ISLAMABAD: Pakistan has no surplus water for storing in mega dams like Kalabagh, Skardu or Bhasha as the country has been facing consistent shortfall since 1997-98.
In 28 years from 1976-77 to 2004, surplus water was available in nine years only with two cycles when it was not available in four years continuously and the last cycle of continuous seven years, said an independent analyst Idrees Rajput.
"The first and foremost requirement for a dam is surplus water availability for filling it and it is not a good cost-benefit analysis if a mega dam with an investment ranging from $5 billion to $20 billion is not filled every year," said the expert while delivering a keynote address at a conference on ‘Financing Mega Dams’ organised to mark the International Day of Action Against Dams and for Rivers, Water and Life.
The half-day conference was organised jointly by Sungi Development Foundation and Sustainable Development Policy Institute in which representative from all the water-related NGOs participated but none came from the public sector. The organisers claimed that the officials concerned were invited but they chose to stay away from civil society activities for their own reasons.

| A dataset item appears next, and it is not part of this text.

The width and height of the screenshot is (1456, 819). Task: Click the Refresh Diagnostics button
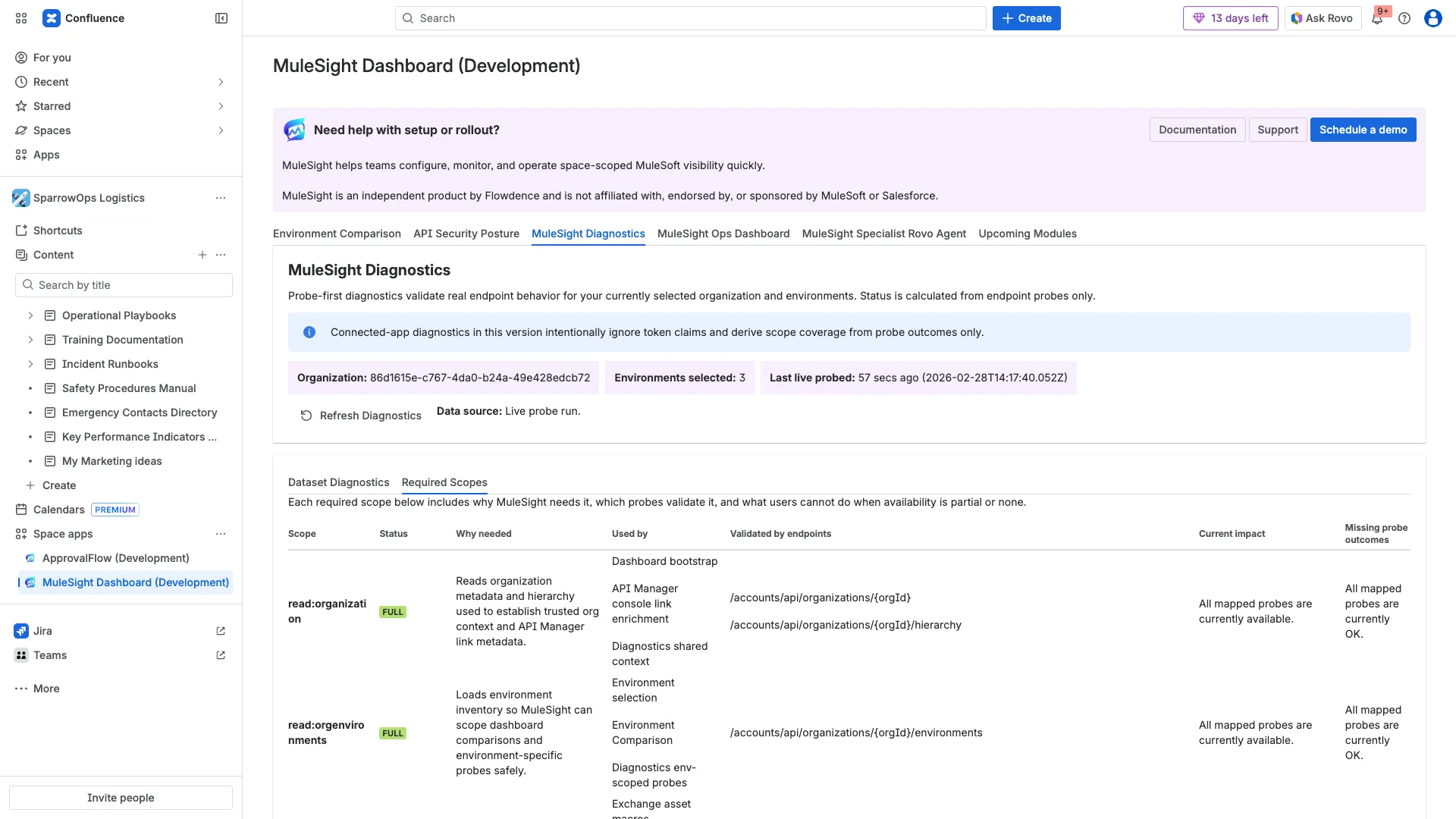[361, 416]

According to him, a large dam is an interference with nature and its negative impacts are due to reservoir impoundment on the upstream of the dam and due to reduced flows downstream. While the impacts of dam on ecology and biodiversity are well publicised, the seminar highlighted the social impacts pertaining to displacement of people and effect on their livelihood, health, social system and cultures.
The standard impacts of such structures are seen in reservoir area on upstream of dam, flood plains or reach from dam site up to delta and deltaic area. He said in Pakistan dams are meant for power generation or irrigation, or both.
"It is not a sustainable system if irrigation is intermittent i.e. in one year it is there and in next year it is not there," he remarked while the umbrella organisation of civil society, Pakistan Network for Rivers, Dams and People (PNRDP), representative clapped in affirmative. The PRNDP is also a partner network of the World Commission on Dams.
Idrees Rajput analysed the availability of surplus water for mega dams with three scenarios: upstream approach, downstream approach and year-to-year basis to prove his point that the country was not able to sustain new reservoirs.
According to him, the water requirements for under-construction projects included one million acre feet (MAF) water for Kachhi Canal, 1.1 MAF for Rainee Canal, 2.5 MAF for Greater Thal Canal, 0.1 MAF for Pat Feeder extension, one MAF for Gomal Zam Dam, 2.9 MAF for Mangla Raising and 2.2 MAF for LBOD. He said this should be seen in the context of annual surplus water availability computations in post-Tarbela period (1976-77 to 2003-04).
In the year-to-year surplus water availability scenario, commitments for ongoing projects rest at 11 MAF need, Indian rights on water rivers stand at two MAF, Afghanistan’s usage on Kabul is approximately 0.5 MAF and Kotri downstream must consume 10 MAF for reasonable ecological status quo.
Idrees also quoted from the Inter-government Panel on Climate Change (IPCC) in its report of 1996 that had forecast a reduction of Indus flow to the extent of 43 per cent while in its 2001 report again it has forecast less rains in summer and more rains in winter.
Sarwar Bari explained the context in which the discussion of construction and financing of mega dams should be held in Pakistan. The participants of the conference regarded the recent announcements by the government officials regarding construction of dams, second Indus Basin development plan, draft water policy and water vision 2025. "It is believed that all these national decision-making instruments lack proper public consultation, transparency and consent from the people of Pakistan," said a final statement from the NGOs’ body.
The conference claimed the political leaders of smaller provinces, experts and civil society widely share the view that enough water is not available for optimum utilisation of existing dams.
The construction of new dams would require huge capital costs in a capital scarce country without achieving the optimal return. The less frequency of floods and non-availability of water to fill the dams would yield lower benefits than costs, the participants observed.
The meeting also highlighted the environmental costs including downstream costs of dams have never been internalised and estimated by the planners. "The false assumption that flow of water downstream Kotri is unnecessary has forced more than half million people to poverty, starvation and migration," the moot agreed.
The meting suggested that instead of the restoration of environmental disaster at Indus Delta, the announcement of new dam would add to problems of the people of Indus Delta and its environment.
There PRNDP observed that the current paradigm of water resources development has already displaced more than half million people in the project including Tarbela, Mangla, Indus Delta, RBOD, LBOD, Chotiari, Manchar, Chashma and would displace same number in case of construction of Kalabagh Dam, Mirani Dam, Rainee Canal, Kachhi Canal, GTC and other projects envisaged in vision 2025
The meeting largely attended by the NGOs and media persons recommend that in all the current or upcoming projects, the effective participation of local communities should be ensured. Before launching any such scheme, public consultation should be carried out and consensus developed.
The conference also suggested that water should be considered a right and in design of any mega project, people’s basic rights of livelihood and development should be addressed. "The foreign loan creates debt burden on the country, which further reduces the options available with government for providing social services to the poor," the civil society body opined.